> [What you will do] Each line of the entries that mentions the string "computer" needs to be reported.

Collected data entries:

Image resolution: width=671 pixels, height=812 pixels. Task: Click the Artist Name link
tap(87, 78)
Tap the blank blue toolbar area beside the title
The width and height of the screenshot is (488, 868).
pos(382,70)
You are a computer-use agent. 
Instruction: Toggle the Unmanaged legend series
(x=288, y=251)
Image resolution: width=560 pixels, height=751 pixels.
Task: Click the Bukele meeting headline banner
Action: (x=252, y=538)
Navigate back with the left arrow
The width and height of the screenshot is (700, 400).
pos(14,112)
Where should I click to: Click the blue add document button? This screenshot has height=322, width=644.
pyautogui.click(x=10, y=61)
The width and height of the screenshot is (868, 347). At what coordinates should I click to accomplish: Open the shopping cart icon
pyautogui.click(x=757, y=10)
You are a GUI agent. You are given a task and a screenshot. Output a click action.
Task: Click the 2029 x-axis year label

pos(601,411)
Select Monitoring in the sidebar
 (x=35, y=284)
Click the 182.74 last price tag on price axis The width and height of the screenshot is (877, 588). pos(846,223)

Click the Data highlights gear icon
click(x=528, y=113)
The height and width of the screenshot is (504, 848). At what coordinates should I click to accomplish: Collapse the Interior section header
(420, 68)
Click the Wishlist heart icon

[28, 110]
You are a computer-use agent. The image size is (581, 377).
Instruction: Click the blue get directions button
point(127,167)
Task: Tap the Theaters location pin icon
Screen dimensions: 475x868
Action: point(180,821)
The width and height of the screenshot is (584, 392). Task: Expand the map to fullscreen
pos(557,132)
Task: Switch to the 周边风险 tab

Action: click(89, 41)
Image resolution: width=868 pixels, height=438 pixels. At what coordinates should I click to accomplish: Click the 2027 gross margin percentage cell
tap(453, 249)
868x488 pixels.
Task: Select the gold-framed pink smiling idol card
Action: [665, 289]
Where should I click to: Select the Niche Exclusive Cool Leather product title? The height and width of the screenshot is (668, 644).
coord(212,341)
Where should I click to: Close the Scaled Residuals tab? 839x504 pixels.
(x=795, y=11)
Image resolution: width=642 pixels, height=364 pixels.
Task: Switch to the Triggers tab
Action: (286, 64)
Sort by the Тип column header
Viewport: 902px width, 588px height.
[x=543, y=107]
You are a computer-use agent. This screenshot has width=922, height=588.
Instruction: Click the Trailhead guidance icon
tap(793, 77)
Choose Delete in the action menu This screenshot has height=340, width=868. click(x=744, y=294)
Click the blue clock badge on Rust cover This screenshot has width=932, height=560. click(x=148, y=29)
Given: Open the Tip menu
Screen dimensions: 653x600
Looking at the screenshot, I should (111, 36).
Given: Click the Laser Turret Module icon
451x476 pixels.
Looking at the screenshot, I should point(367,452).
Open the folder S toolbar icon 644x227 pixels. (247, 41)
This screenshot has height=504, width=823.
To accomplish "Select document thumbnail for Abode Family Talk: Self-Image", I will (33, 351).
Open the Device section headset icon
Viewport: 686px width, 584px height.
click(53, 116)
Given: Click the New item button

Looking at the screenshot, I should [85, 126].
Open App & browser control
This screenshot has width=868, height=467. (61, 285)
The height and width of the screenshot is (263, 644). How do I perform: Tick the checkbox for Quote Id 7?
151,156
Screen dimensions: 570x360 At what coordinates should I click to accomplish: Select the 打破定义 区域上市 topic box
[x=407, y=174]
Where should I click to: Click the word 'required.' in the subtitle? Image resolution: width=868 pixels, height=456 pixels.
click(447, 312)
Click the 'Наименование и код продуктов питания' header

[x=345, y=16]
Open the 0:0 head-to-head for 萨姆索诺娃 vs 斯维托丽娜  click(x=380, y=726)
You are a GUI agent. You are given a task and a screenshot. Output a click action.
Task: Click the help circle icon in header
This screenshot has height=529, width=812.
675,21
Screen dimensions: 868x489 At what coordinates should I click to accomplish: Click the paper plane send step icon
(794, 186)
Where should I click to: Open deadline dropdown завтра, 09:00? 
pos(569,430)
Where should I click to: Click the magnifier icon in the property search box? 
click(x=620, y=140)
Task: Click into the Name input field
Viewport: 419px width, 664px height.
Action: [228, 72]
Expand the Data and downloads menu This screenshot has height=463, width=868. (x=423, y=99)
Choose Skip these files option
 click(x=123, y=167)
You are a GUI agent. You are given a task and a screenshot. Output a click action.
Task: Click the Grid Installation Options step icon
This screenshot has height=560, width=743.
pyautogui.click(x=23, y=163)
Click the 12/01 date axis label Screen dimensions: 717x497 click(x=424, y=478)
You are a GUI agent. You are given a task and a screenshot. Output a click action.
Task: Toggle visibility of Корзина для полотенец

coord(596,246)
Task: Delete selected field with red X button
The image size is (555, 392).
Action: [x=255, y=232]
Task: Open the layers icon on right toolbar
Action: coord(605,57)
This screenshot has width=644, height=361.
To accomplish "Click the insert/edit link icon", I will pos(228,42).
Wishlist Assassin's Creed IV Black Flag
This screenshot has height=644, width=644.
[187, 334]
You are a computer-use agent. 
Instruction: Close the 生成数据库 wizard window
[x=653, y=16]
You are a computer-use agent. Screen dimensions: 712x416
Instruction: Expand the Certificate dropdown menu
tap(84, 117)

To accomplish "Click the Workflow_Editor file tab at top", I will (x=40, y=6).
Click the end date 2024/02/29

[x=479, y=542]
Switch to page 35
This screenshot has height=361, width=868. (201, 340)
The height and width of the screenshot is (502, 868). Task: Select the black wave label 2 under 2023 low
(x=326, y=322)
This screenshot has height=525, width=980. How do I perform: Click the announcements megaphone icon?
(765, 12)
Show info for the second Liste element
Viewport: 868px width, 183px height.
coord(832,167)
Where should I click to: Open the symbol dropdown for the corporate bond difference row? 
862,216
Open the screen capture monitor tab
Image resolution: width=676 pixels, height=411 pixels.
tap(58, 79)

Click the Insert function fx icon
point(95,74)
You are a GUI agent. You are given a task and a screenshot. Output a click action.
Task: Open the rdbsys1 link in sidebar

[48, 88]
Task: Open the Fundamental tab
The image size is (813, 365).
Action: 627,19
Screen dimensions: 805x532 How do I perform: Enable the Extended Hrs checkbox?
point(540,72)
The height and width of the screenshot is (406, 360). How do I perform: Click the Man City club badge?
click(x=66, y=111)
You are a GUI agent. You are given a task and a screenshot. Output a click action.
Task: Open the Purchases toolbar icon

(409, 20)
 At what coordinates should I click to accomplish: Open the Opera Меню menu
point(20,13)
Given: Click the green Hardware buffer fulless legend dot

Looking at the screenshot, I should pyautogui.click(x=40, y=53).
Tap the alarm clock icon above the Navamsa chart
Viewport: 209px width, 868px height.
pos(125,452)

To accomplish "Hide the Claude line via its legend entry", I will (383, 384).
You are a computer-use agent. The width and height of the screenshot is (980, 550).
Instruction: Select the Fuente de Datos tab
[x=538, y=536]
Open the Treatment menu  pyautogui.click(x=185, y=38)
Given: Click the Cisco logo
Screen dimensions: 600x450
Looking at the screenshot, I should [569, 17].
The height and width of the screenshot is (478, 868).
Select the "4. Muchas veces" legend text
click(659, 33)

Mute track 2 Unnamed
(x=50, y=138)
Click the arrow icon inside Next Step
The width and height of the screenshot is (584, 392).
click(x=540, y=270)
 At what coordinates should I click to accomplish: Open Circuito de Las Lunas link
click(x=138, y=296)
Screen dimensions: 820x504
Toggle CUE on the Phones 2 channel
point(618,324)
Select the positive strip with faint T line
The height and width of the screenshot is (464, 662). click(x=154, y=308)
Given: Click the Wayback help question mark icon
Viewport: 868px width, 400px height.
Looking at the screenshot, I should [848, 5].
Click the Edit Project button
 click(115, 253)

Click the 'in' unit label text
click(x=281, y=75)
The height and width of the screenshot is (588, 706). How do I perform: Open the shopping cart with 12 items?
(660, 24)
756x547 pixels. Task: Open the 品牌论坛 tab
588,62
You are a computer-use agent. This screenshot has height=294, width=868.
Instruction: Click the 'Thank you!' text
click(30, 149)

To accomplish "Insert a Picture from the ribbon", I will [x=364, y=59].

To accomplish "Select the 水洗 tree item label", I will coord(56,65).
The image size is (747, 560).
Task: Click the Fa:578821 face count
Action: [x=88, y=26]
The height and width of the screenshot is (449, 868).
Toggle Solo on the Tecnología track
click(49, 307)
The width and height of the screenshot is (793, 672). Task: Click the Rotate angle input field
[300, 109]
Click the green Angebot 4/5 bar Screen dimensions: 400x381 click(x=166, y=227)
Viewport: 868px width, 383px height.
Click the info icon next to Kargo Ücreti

> [Response to this exercise]
You are a computer-use agent. 
You are a computer-use agent. The image size is (581, 377).
You are a computer-use agent. This screenshot has width=922, height=588.
You are a computer-use agent. 
You are a computer-use agent. Screen dimensions: 712x416
You are a computer-use agent. The width and height of the screenshot is (980, 550).
You are a computer-use agent. This screenshot has height=294, width=868.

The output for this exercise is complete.